Please extract every line of the rows below word for word, leaving the pictures out of your answer.

-- Information shown --
* START *
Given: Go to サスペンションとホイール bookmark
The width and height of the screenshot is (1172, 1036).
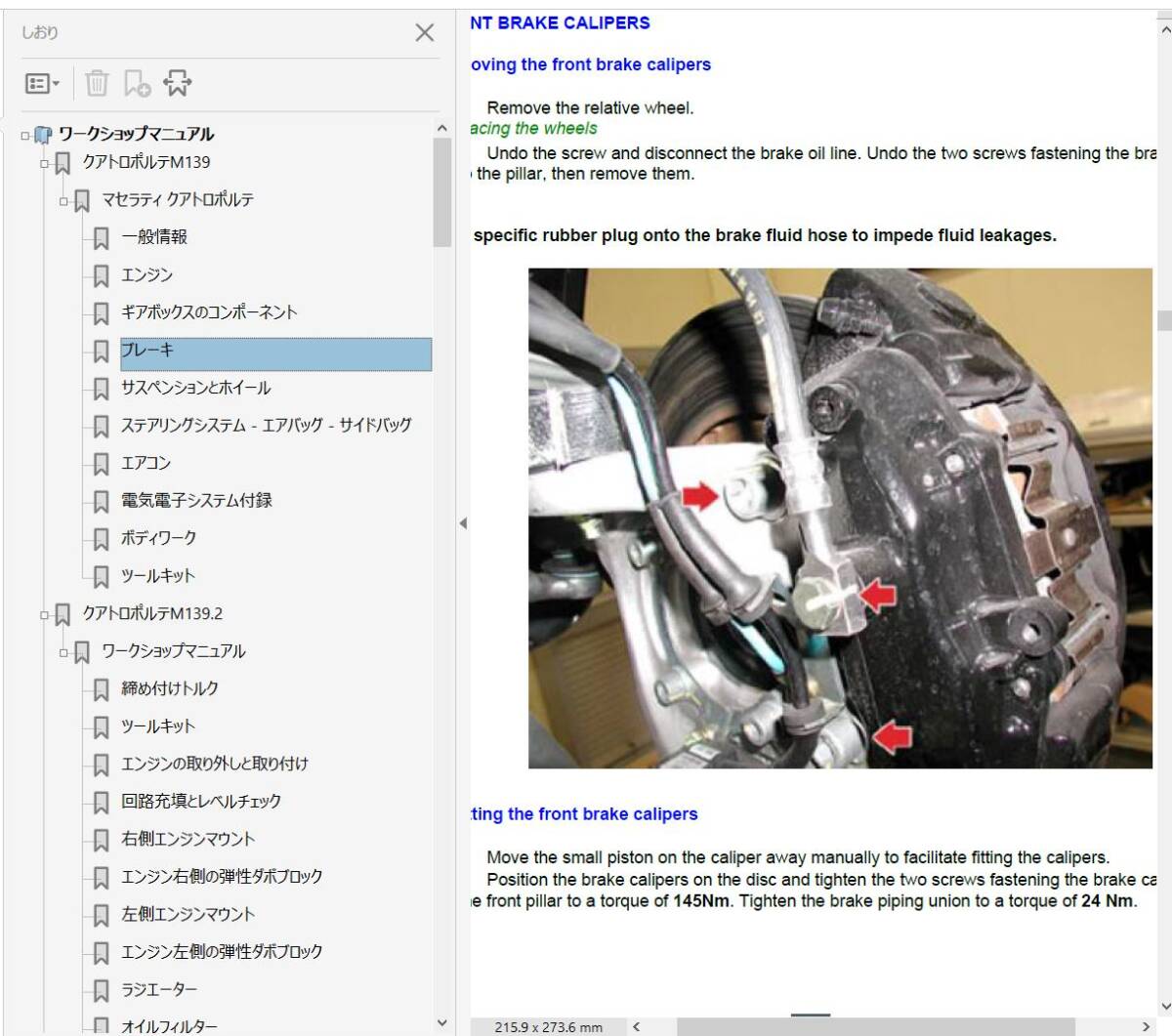Looking at the screenshot, I should pyautogui.click(x=195, y=388).
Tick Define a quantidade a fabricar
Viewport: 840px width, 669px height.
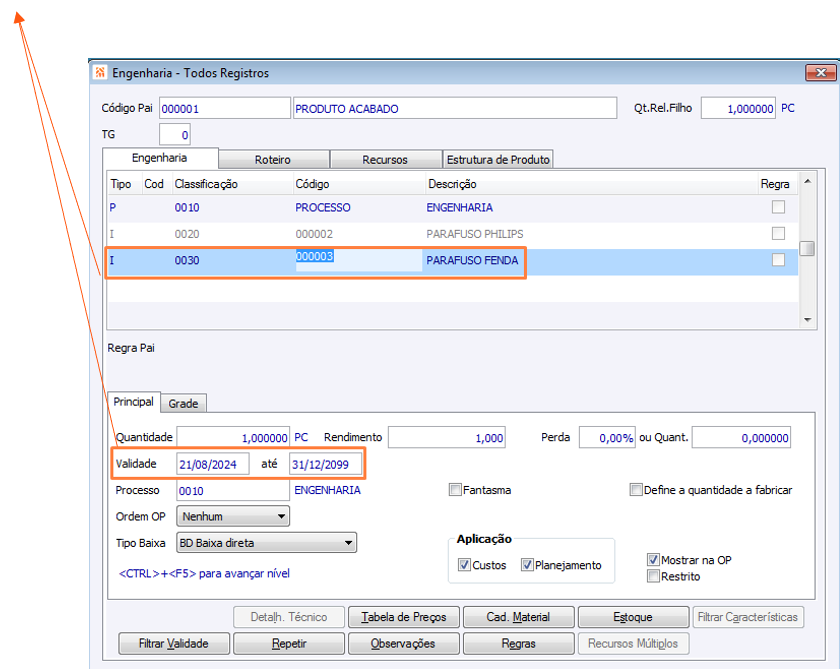tap(636, 490)
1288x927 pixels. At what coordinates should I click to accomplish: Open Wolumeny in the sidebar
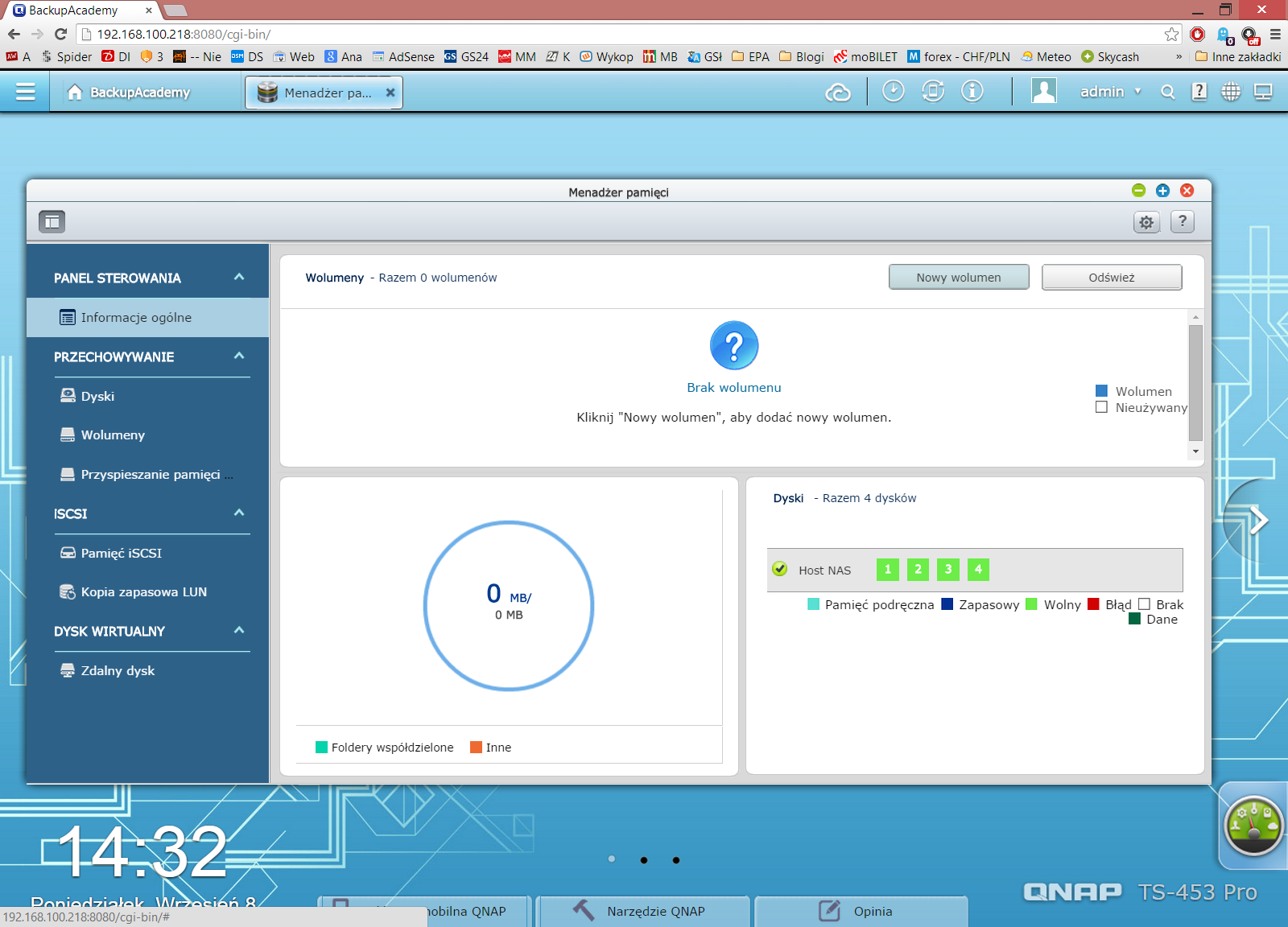click(x=113, y=435)
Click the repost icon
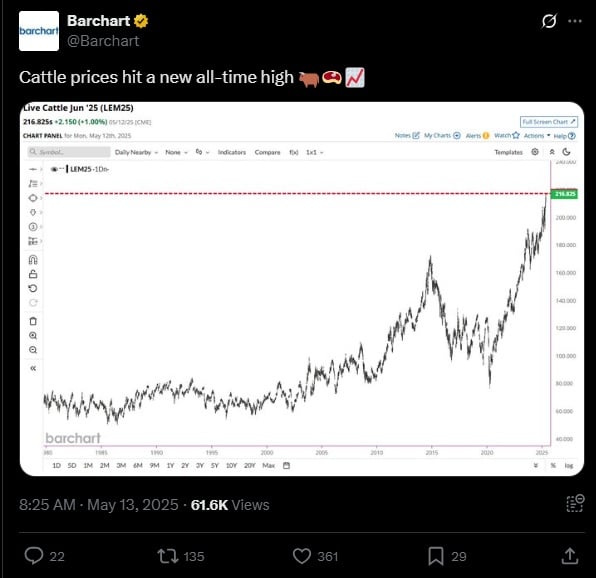The width and height of the screenshot is (596, 578). click(168, 556)
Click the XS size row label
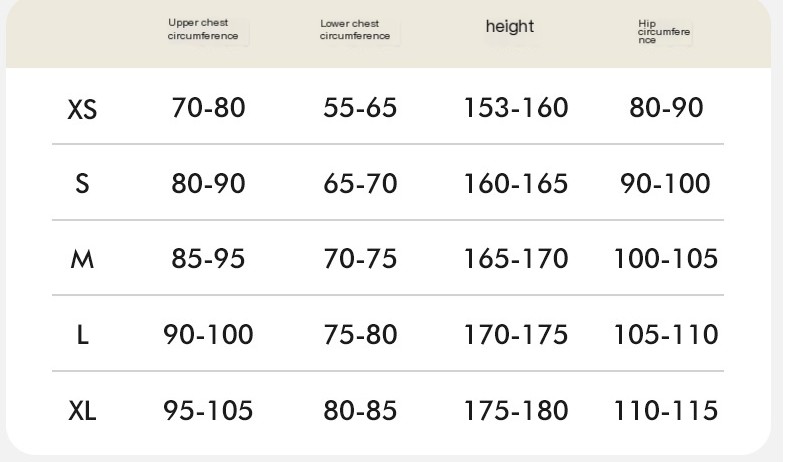 point(82,108)
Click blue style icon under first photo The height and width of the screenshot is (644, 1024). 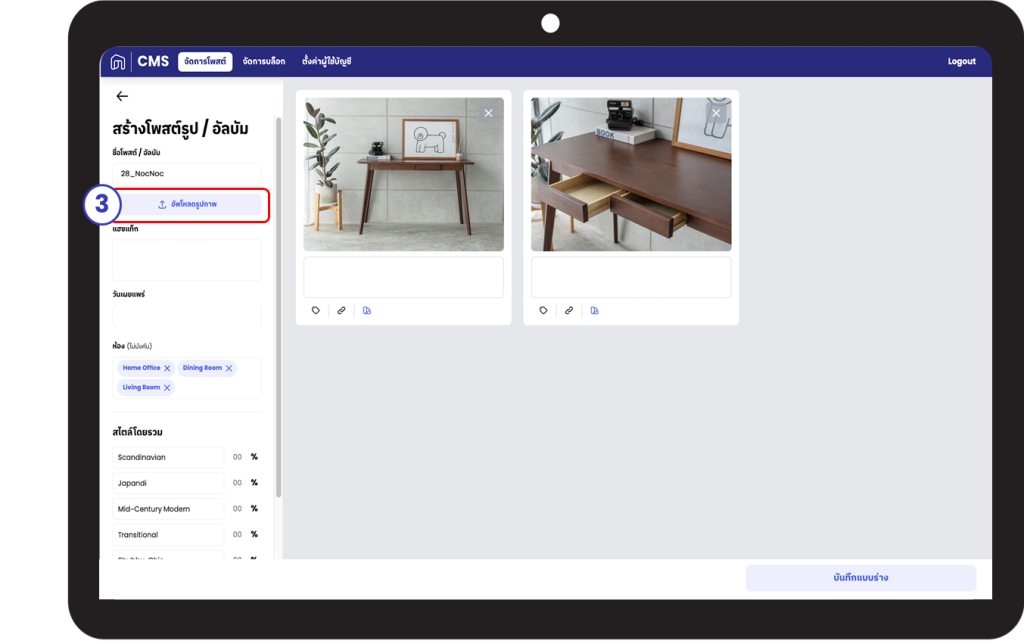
* END *
-- Answer below --
Given: Go to サスペンションとホイール bookmark
The width and height of the screenshot is (1172, 1036).
Looking at the screenshot, I should pyautogui.click(x=195, y=388).
Tick Define a quantidade a fabricar
Viewport: 840px width, 669px height.
tap(636, 490)
1288x927 pixels. At what coordinates should I click to accomplish: Open Wolumeny in the sidebar
click(x=113, y=435)
Click the repost icon
The width and height of the screenshot is (596, 578). click(168, 556)
Click the XS size row label
 point(82,108)
Click blue style icon under first photo The height and width of the screenshot is (644, 1024). 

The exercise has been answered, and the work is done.